• **PROBLEM DETAILS**
The reply should hold every record, copied exactly, and none of the pictures.
********
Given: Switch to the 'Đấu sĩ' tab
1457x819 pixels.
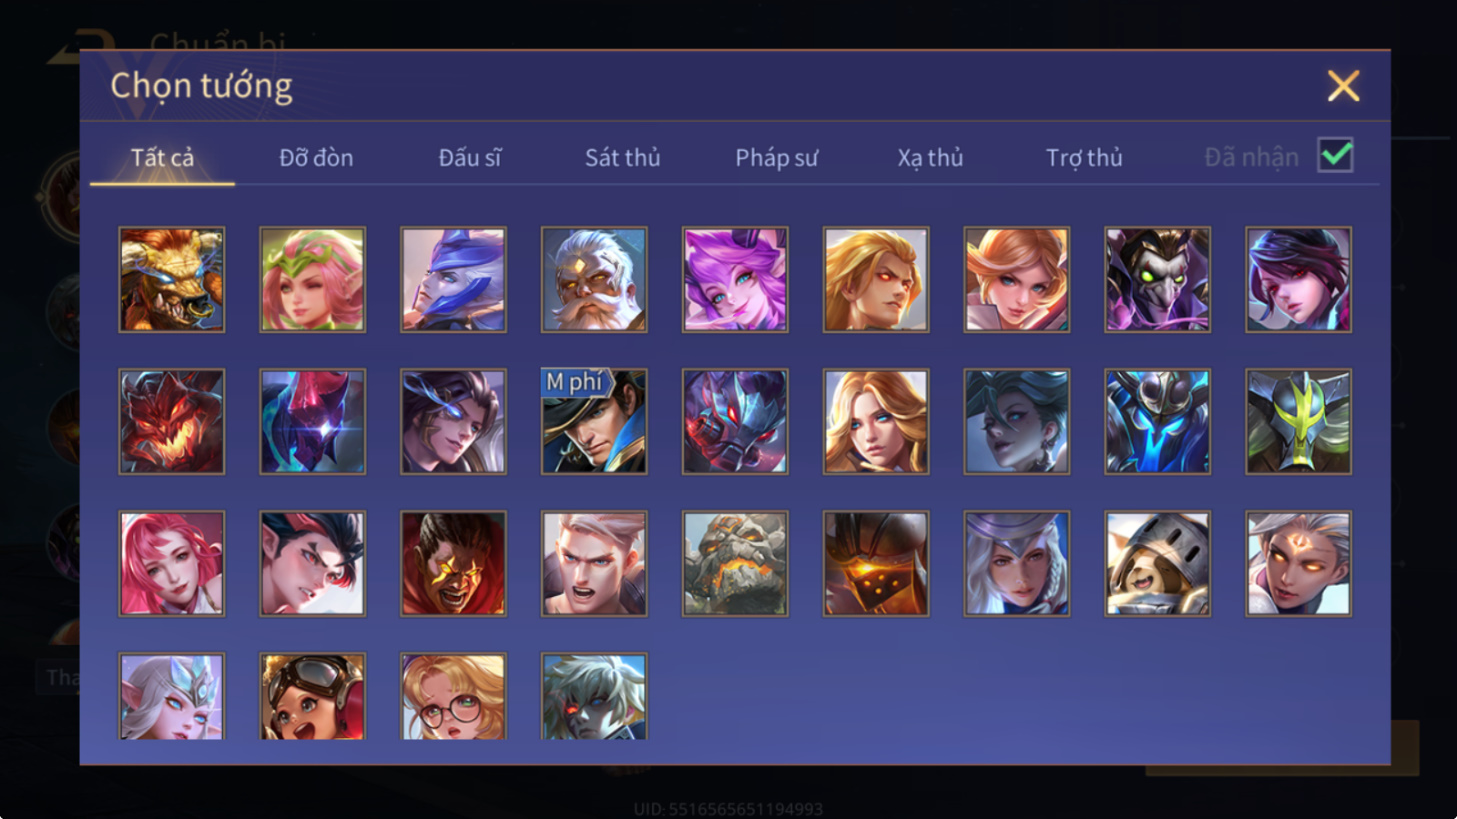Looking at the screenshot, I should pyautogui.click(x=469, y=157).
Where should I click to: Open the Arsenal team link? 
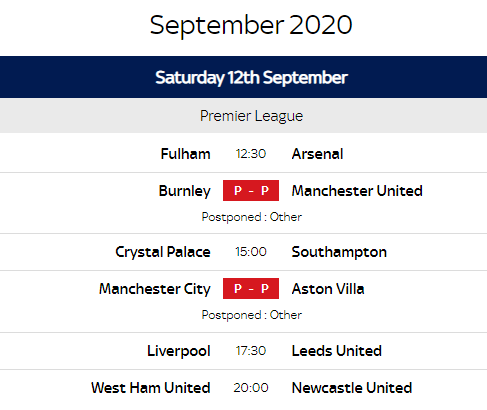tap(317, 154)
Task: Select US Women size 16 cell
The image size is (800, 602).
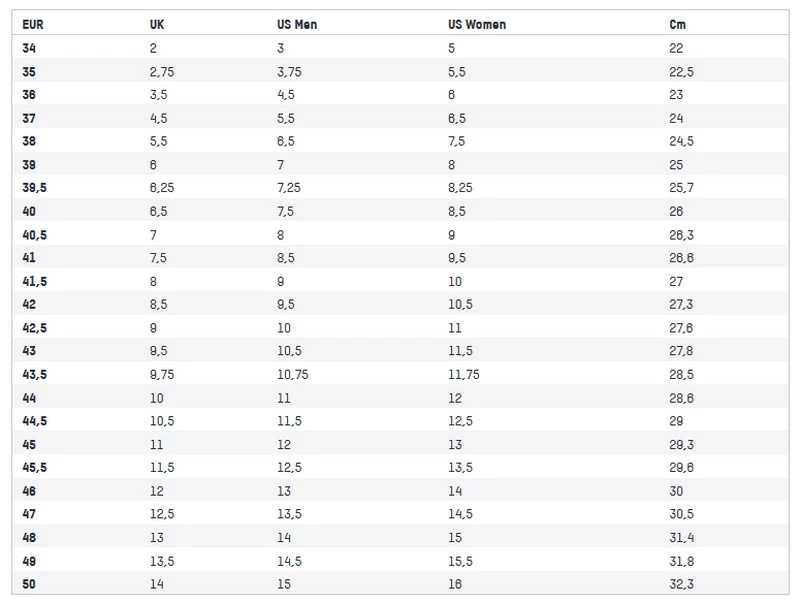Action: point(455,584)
********
• **TASK RESPONSE**
Given: Switch to the 'Đấu sĩ' tab
1457x819 pixels.
Looking at the screenshot, I should pyautogui.click(x=469, y=157).
Where should I click to: Open the Arsenal team link? 
tap(317, 154)
Task: Select US Women size 16 cell
The image size is (800, 602).
Action: point(455,584)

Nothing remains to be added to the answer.